For bankers and financial analysts, the recent bond issue of $17.5 billion by Saudi Arabia might as well be the landmark trade of the year. Its huge value has hit the international markets like the big bang, encompassing diverse issues in the financial, political and economic arena.
Actually, the size of the instrument, while inevitably large, is not the main issue. What is alluring is the yield expected from the issuance.
For example, the 30-year $6.5 billion portion of the bond is expected to give back 2.1 percentage points more than the regular U.S. Treasury bond, a whopping return of 4.6%. This is generous yield when compared to bonds issued in develop where returns are almost nil or even in the negative levels.
Factors leading to the bond offer remain unclear although the leading cause may be the one and years of dwindling oil prices that brought down Saudi Arabia's economy to a deficit of 15.9% of gross domestic product by the end of 2015. The deficit is forecasted by the International Monetary Fund (IMF) at 16% in 2016 and 22.9% by the end of 2017.
Given the effect of oil prices in Saudi Arabia's economy, bond buyers are keeping watch on the credit situation of the country. The rising price in oil prices, though sluggish, is nearing its highest levels in the current year.

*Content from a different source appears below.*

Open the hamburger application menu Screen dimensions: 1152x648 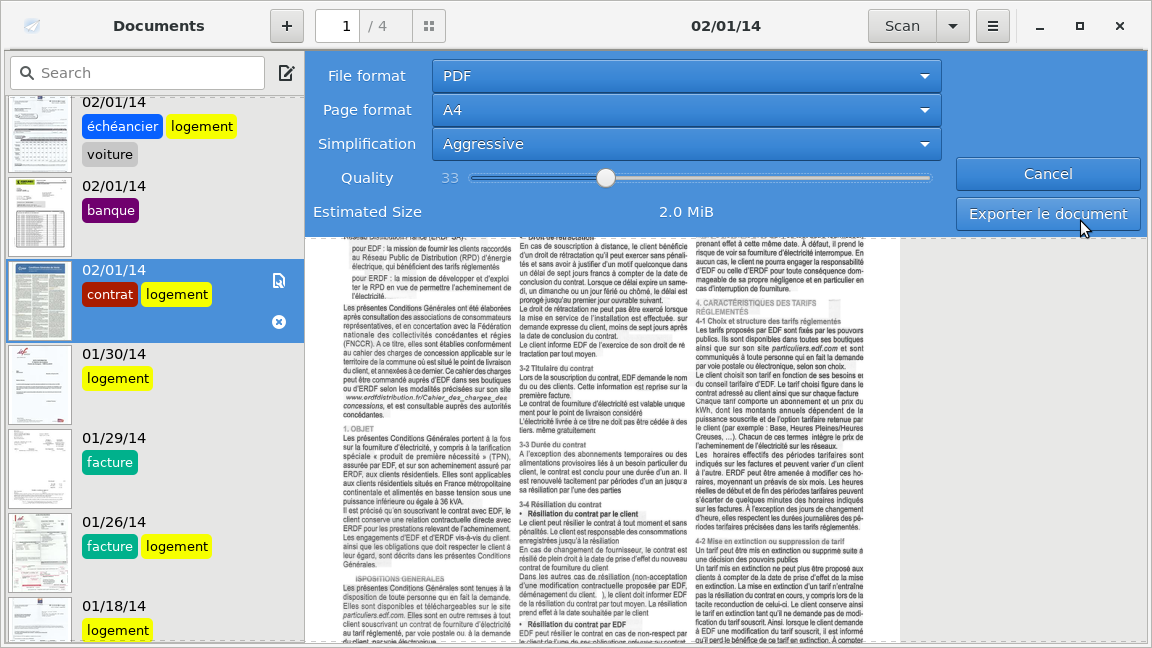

The five and ten year offers, which are part of the 30-year bonds, are easier to decipher since their calculated yields are mainly based on the price of oil in the near future. The value of the longer term bonds depend much on the capability of Saudi Arabia to maintain social and political ability within its realm and to add new industries besides oil into their economy.
Because of many changes in the Middle East environment, bankers agree that only time will determine whether this Saudi Arabia bond offering will truly be the landmark deal in 2016.